Separate imported e-mail attachments for better search

Based on the various scripts for importing e-mail attachments floating around the forum (e.g. importing emails with attached PDF files - #10 by Blanc) I’ve created a script that can do the following:

  • Separate attachments from e-mails (.eml files)
  • Add attachments and original e-mail to a new group
  • Add a backlink (x-devonthink-item://) to the attachments referring to the original e-mail
  • Update the timestamps of the group and attachments based on the original e-mail

The script uses large timeouts to also make it usable on larger e-mail archives.

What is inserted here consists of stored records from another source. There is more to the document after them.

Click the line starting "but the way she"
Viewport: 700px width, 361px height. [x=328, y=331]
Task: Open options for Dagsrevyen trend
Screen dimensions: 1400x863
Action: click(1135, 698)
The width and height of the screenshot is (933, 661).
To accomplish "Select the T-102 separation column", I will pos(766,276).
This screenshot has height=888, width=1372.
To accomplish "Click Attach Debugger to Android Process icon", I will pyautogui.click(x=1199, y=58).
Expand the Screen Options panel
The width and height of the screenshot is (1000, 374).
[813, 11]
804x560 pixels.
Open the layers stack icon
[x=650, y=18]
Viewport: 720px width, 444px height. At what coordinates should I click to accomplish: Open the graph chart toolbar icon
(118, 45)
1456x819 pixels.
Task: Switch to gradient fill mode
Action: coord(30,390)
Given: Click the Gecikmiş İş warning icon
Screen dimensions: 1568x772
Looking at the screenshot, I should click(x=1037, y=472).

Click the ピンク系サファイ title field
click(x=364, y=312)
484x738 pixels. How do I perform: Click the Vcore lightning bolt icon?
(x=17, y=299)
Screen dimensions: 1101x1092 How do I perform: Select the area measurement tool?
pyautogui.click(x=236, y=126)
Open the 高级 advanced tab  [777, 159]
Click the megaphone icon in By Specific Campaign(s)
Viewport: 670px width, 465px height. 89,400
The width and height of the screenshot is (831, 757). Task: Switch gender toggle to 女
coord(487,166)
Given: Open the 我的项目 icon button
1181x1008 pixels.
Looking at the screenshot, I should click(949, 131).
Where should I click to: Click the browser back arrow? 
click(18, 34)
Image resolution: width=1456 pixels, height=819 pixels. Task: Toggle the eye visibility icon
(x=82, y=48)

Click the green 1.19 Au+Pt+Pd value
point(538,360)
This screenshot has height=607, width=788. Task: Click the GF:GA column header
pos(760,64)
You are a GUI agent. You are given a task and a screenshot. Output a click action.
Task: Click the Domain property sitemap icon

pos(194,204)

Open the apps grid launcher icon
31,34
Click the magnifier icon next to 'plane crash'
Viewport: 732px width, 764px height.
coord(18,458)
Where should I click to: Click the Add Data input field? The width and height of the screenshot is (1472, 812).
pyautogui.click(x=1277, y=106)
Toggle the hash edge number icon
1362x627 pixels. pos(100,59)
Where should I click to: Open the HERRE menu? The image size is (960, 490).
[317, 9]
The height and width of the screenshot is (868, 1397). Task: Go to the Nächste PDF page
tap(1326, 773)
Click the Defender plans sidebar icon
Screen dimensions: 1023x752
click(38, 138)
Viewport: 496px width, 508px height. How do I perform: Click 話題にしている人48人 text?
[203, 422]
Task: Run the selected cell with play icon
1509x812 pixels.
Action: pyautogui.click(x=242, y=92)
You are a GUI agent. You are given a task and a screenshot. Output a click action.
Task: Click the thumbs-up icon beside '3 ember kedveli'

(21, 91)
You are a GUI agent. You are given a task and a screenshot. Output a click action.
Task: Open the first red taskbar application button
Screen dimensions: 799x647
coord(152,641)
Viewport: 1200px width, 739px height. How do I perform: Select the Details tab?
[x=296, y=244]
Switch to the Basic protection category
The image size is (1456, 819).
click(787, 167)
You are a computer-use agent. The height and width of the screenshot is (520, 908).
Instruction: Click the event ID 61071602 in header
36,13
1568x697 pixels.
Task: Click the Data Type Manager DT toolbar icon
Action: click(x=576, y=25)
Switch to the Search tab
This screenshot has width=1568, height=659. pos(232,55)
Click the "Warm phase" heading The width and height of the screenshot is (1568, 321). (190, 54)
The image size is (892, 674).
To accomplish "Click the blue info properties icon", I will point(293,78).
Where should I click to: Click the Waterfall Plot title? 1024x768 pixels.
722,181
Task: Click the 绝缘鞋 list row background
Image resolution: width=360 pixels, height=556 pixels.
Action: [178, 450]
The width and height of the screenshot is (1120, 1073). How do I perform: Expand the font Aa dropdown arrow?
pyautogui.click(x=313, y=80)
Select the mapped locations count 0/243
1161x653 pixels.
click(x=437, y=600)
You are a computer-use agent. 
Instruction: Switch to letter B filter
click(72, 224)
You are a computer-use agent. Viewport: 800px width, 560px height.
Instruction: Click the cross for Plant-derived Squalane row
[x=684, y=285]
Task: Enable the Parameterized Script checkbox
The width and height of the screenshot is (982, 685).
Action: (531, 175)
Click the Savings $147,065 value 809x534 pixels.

-- Import attachments of selected emails

tell application id "DNtp"
	set theSelection to the selection
	set tmpFolder to path to temporary items
	set tmpPath to POSIX path of tmpFolder
	
	with timeout of 14400 seconds
		repeat with theRecord in theSelection
			if type of theRecord is unknown and path of theRecord ends with ".eml" then
				set theRTF to convert record theRecord to rich
				set theURL to reference URL of theRecord
				set newGroup to false
				
				try
					if type of theRTF is rtfd then
						set thePath to path of theRTF
						set theGroup to parent 1 of theRecord
						set theName to name of theRecord
						set theModificationDate to the modification date of theRecord
						set theCreationDate to the creation date of theRecord
						set theAdditionDate to the addition date of theRecord
						
						tell text of theRTF
							if exists attachment in attribute runs then
								
								tell application "Finder"
									set filelist to every file in ((POSIX file thePath) as alias)
									repeat with theFile in filelist
										set theAttachment to POSIX path of (theFile as string)
										
										if theAttachment does not end with ".rtf" and theAttachment does not end with ".png" then
											try
												with timeout of 7200 seconds
													
													-- Importing skips files inside the database package,
													-- therefore let's move them to a temporary folder first
													
													set theAttachment to move ((POSIX file theAttachment) as alias) to tmpFolder with replacing
													set theAttachment to POSIX path of (theAttachment as string)
													tell application id "DNtp"
														if newGroup is false then
															set newGroup to create record with {name:theName, type:group, modification date:theModificationDate, creation date:theCreationDate, addition date:theAdditionDate} in theGroup
														end if
														set importedFile to import theAttachment to newGroup
                                                        set URL of importedFile to theURL
														set the modification date of importedFile to theModificationDate
														set the creation date of importedFile to theCreationDate
														set the addition date of importFile to theAdditionDate
														
													end tell
												end timeout
											end try
										end if
									end repeat
									
								end tell
								if newGroup is not false then
									tell application id "DNtp"
										move record theRecord to newGroup
									end tell
								end if
							end if
						end tell
					end if
				on error msg
					display dialog msg
				end try
			end if
			
			delete record theRTF
		end repeat
	end timeout
end tell

on makeDate(dateString)
	set theDate to date dateString
end makeDate
6 Likes

Thanks for posting this enhanced version of my script! For anyone interested in this: The script requires at least the Pro edition of DEVONthink 3.

2 Likes

An additional tip: you can run this best on only those e-mails which containt attachments. You can use the selector from Advanced Search (look for Attachments and search for >= 1) or directly use md_attachments>=1 in the search box.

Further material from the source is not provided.